Just before liftoff, the crew circles the A-Star ensuring every hatch is sealed and bolt is in place. Once confirmed, they climb into the cabin and don their mic’d helmets while the pilot notifies Bozeman airport’s flight tower of impending liftoff.

In warmer months, the process can take as little as six minutes; the team shoots for 10 minutes or less in inclement conditions.

Once airborne, the pilot works in harmony with the French-made aircraft, known for its performance capabilities and proven record in high altitudes and extreme conditions, charting the safest and fastest course to the patient.

“The norm is that the group is so well trained and rehearsed, the entire process from liftoff to securing the patient goes perfectly,” said Clayton Scotson, a former REACH pilot now serving as program director for REACH’s Montana division.

The privately owned air medical service, with locations in California, Colorado, Nevada, Oregon and Montana, operates on a single mission: “In every situation, do what is right for the patient.”

The rewarding and adrenaline-pumping nature of REACH’s work attracts only the most experienced and highly-qualified personnel, requiring pilots to have a minimum 2,500 hours of professional helicopter flight experience, and requiring medical personnel to have a minimum of 3-5 years of experience in their respective medical field, preferably at a higher level hospital or busy EMS system, along with myriad certifications of training.

****************

> [Exercise description]
Print the passage about the REACH helicopter crew from "Once airborne, the" to "to the patient.".

(Dataset entries)
****************

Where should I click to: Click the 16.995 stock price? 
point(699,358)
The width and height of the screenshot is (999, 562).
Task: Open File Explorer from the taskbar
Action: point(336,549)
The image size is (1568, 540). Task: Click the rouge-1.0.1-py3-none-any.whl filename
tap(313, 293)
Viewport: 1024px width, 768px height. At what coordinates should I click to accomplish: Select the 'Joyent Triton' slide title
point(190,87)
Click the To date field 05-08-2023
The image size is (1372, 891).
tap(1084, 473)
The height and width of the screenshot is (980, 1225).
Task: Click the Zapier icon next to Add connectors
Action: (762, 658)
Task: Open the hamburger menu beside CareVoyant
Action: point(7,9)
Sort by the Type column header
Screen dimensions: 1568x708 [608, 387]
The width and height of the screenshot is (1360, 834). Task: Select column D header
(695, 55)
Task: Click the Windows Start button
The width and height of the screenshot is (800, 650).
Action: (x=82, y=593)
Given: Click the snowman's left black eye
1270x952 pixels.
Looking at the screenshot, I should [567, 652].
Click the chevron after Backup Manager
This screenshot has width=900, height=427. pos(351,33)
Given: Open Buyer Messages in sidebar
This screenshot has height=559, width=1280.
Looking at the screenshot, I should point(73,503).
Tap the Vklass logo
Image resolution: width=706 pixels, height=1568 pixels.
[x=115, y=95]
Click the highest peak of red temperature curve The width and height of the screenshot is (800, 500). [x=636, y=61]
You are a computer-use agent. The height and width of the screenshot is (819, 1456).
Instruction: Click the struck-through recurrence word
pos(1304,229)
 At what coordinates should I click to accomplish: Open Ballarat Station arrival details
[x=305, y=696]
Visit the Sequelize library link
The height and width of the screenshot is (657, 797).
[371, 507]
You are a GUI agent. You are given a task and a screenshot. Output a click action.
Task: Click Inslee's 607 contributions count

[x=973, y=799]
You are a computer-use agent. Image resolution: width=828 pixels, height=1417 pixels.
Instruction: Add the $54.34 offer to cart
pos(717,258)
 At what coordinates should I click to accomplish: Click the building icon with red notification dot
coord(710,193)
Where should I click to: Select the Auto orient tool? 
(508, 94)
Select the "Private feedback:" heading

****************

> [Response to the task]
Once airborne, the pilot works in harmony with the French-made aircraft, known for its performance capabilities and proven record in high altitudes and extreme conditions, charting the safest and fastest course to the patient.